To the right is a generic pipeline with four stages: fetch, decode, execute and write-back. The top gray box is the list of instructions waiting to be executed, the bottom gray box is the list of instructions that have had their execution completed, and the middle white box is the pipeline.

The execution is as follows:

Generic 4-stage pipeline; the colored boxes represent instructions independent of each other

| Clock | Execution |
|---|---|
| 0 | Four instructions are waiting to be executed; |
| 1 | The green instruction is fetched from memory; |
| 2 | The green instruction is decoded; The purple instruction is fetched from memory; |
| 3 | The green instruction is executed (actual operation is performed); The purple instruction is decoded; The blue instruction is fetched; |
| 4 | The green instruction's results are written back to the register file or memory; The purple instruction is executed; The blue instruction is decoded; The red instruction is fetched; |
| 5 | The execution of green instruction is completed; The purple instruction is written back; The blue instruction is executed; The red instruction is decoded; |
| 6 | The execution of purple instruction is completed; The blue instruction is written back; The red instruction is executed; |
| 7 | The execution of blue instruction is completed; The red instruction is written back; |
| 8 | The execution of red instruction is completed; |
| 9 | The execution of all four instructions is completed; |

===Pipeline bubble===

A bubble in cycle 3 delays execution.

A pipelined processor may deal with hazards by stalling and creating a bubble in the pipeline, resulting in one or more cycles in which nothing useful happens.

In the illustration at right, in cycle 3, the processor cannot decode the purple instruction, perhaps because the processor determines that decoding depends on results produced by the execution of the green instruction. The green instruction can proceed to the Execute stage and then to the Write-back stage as scheduled, but the purple instruction is stalled for one cycle at the Fetch stage. The blue instruction, which was due to be fetched during cycle 3, is stalled for one cycle, as is the red instruction after it.

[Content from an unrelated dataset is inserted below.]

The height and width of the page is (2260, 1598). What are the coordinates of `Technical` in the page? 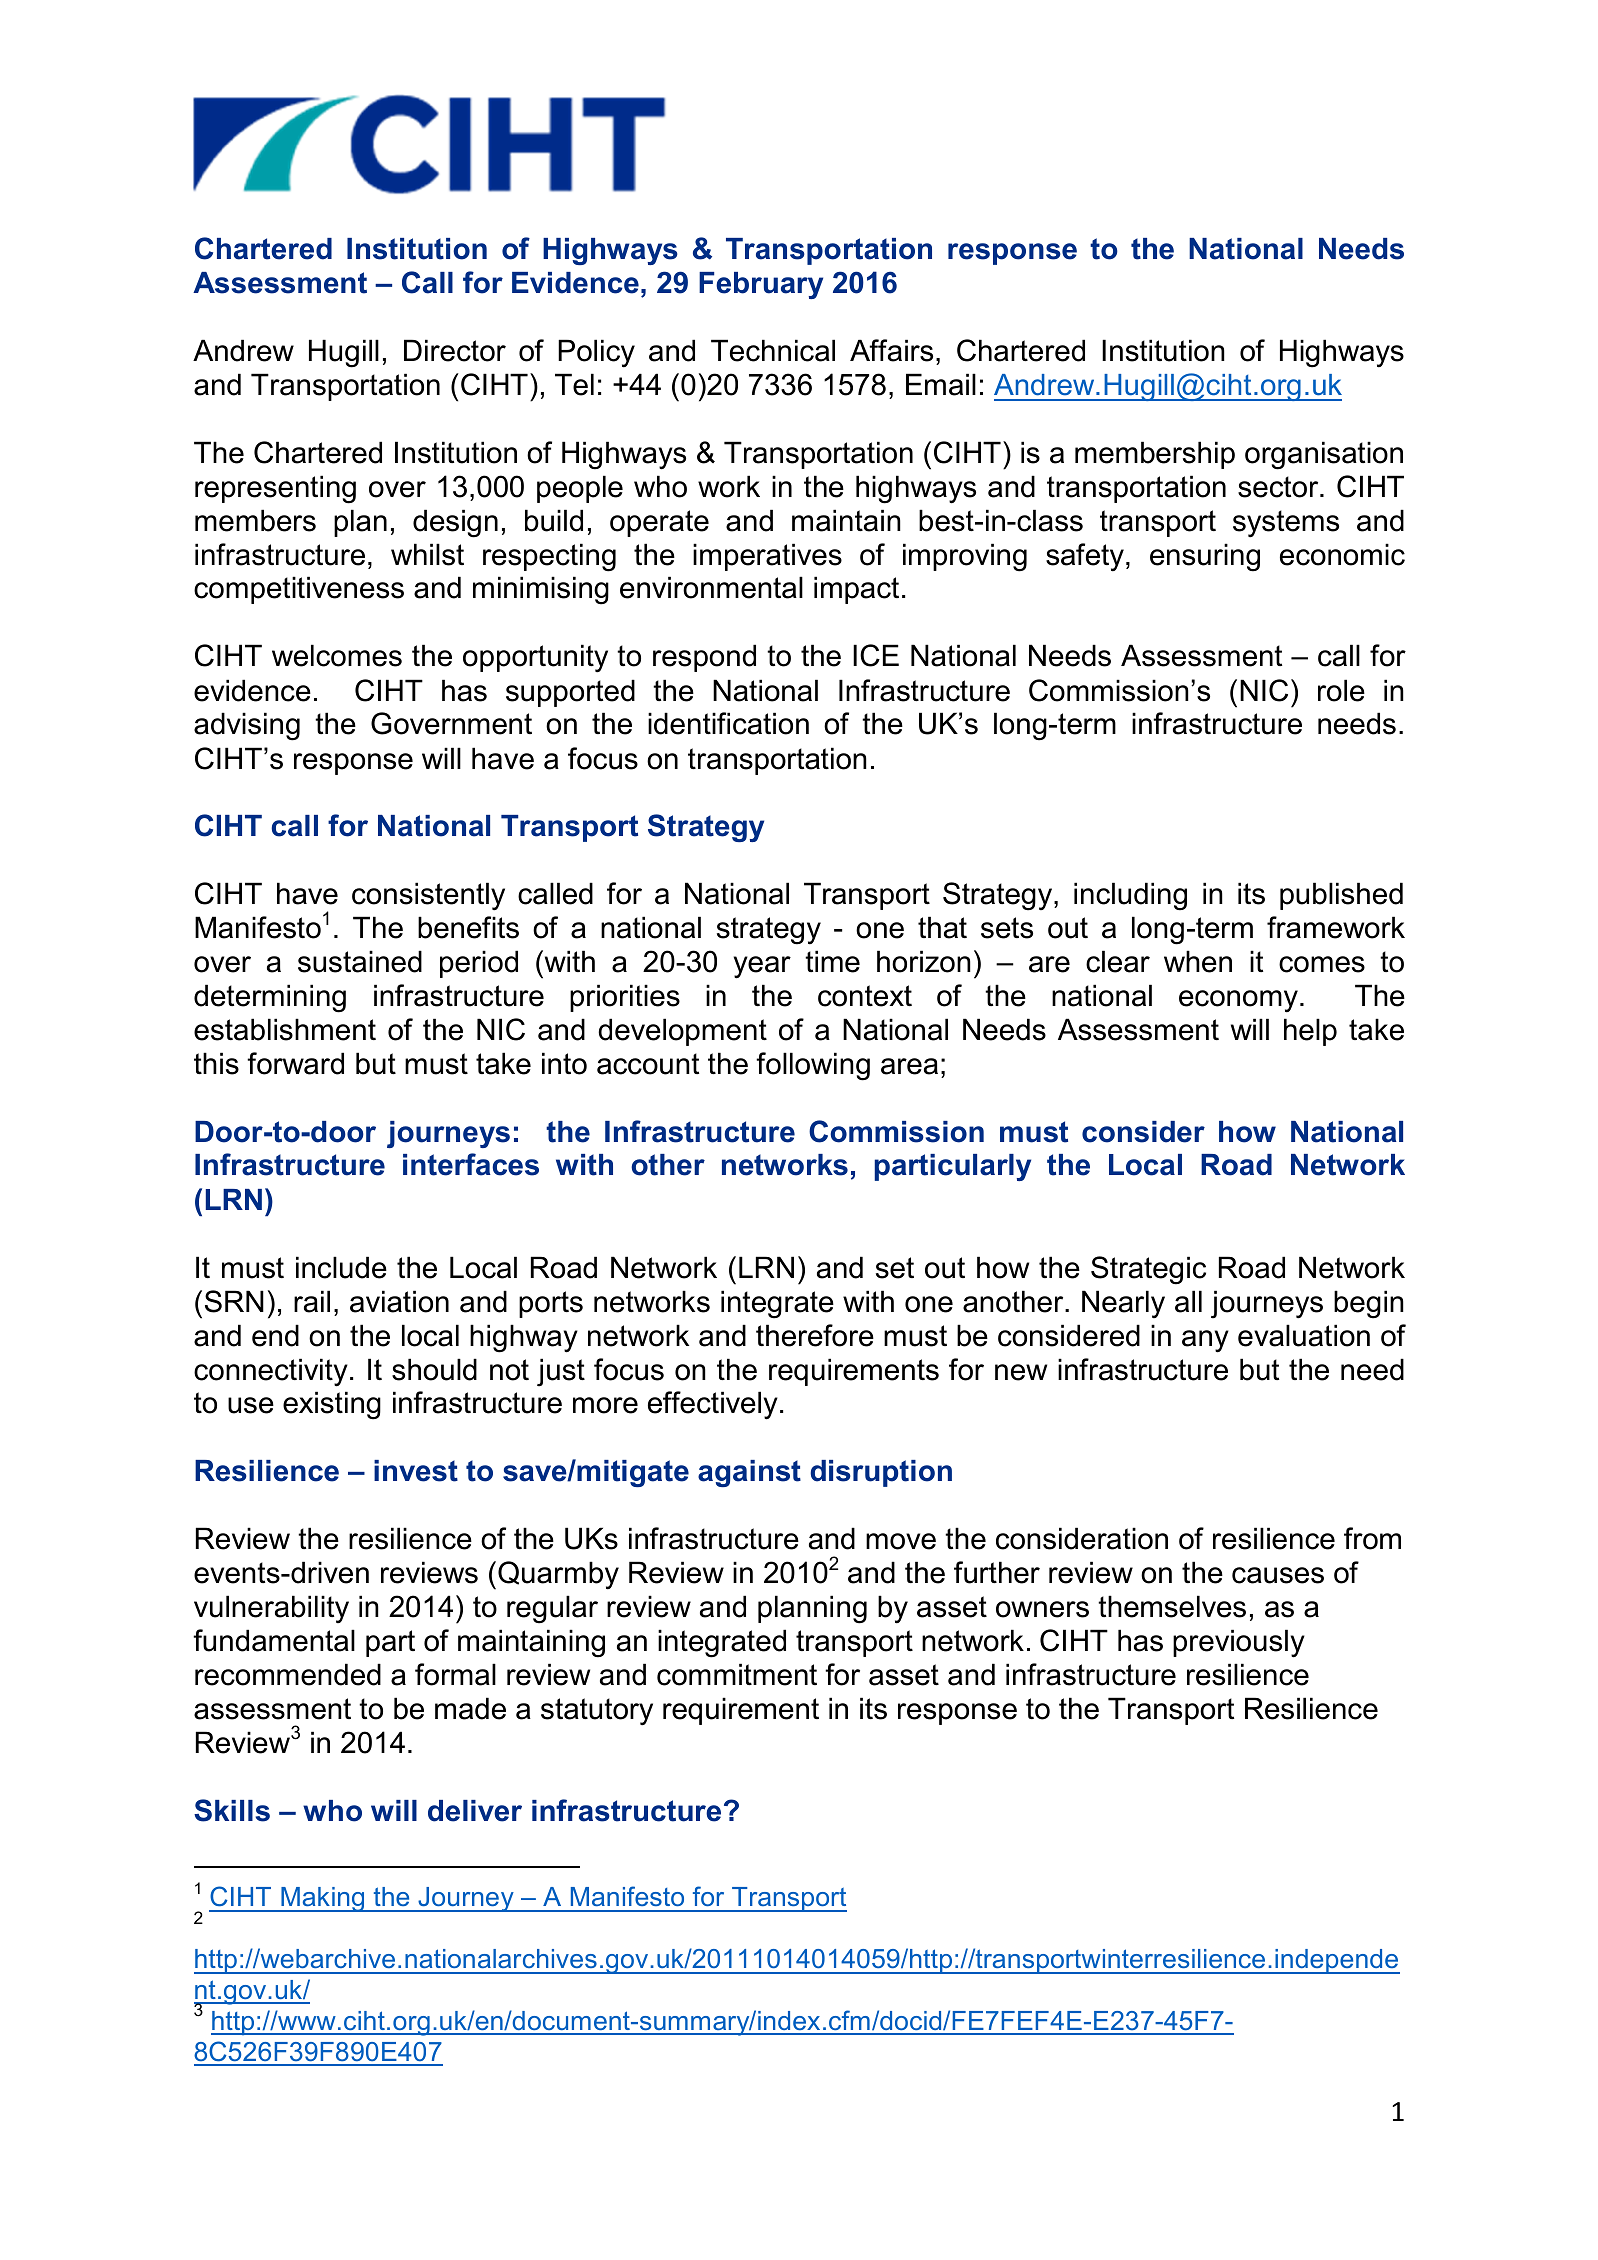 It's located at (773, 350).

Because of the bubble (the blue ovals in the illustration), the processor's Decode circuitry is idle during cycle 3. Its Execute circuitry is idle during cycle 4 and its Write-back circuitry is idle during cycle 5.

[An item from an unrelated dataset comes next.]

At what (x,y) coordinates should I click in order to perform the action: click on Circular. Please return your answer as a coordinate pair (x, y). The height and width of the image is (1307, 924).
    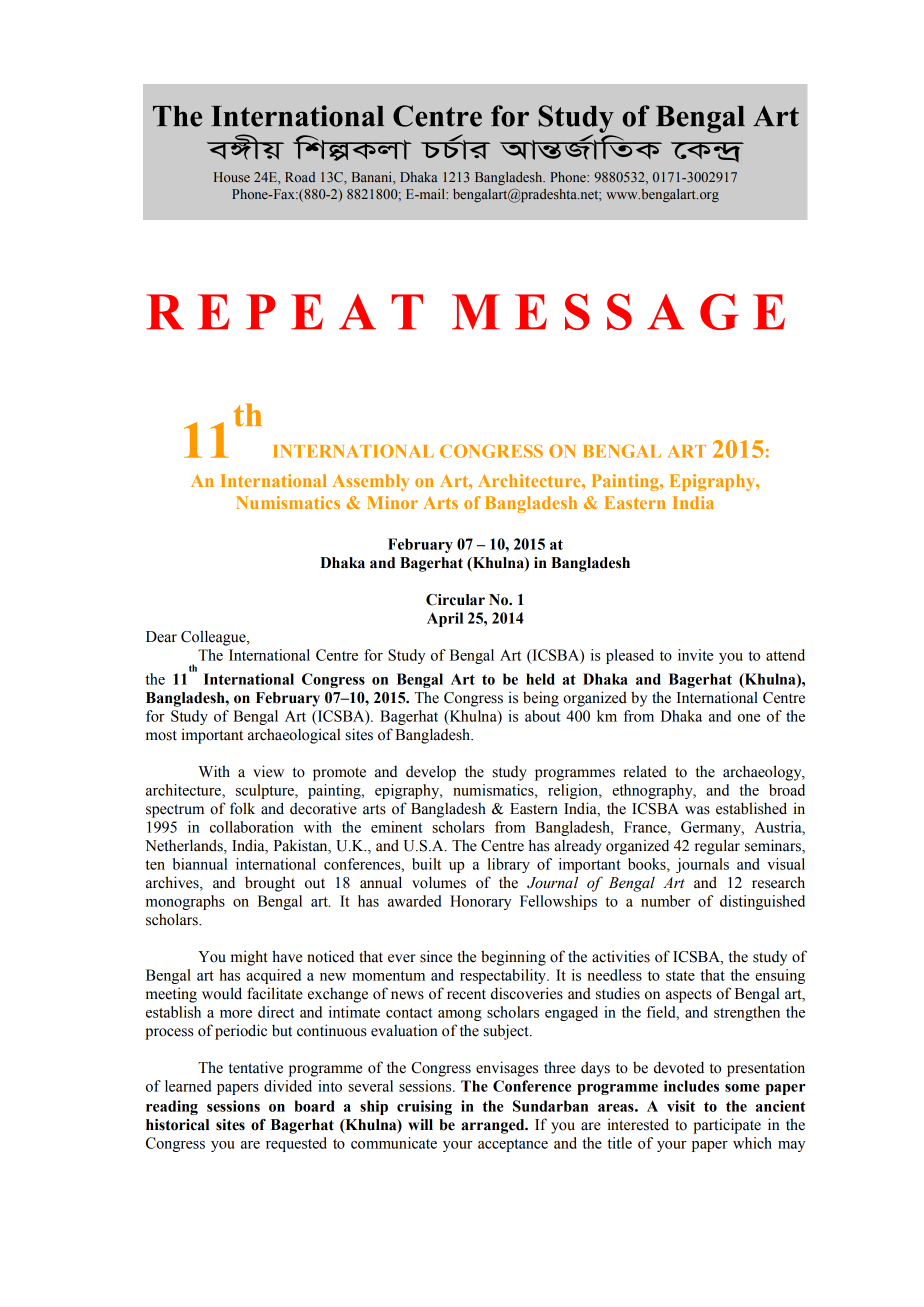
    Looking at the image, I should click on (455, 600).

When the bubble moves out of the pipeline (at cycle 6), normal execution resumes. But everything now is one cycle late. It will take 8 cycles (cycle 1 through 8) rather than 7 to completely execute the four instructions shown in colors. (Note: Note, however, that, even with the bubble, the processor is still able - at least in this case - to run through the sequence of instructions much faster than a non-pipelined processor could.)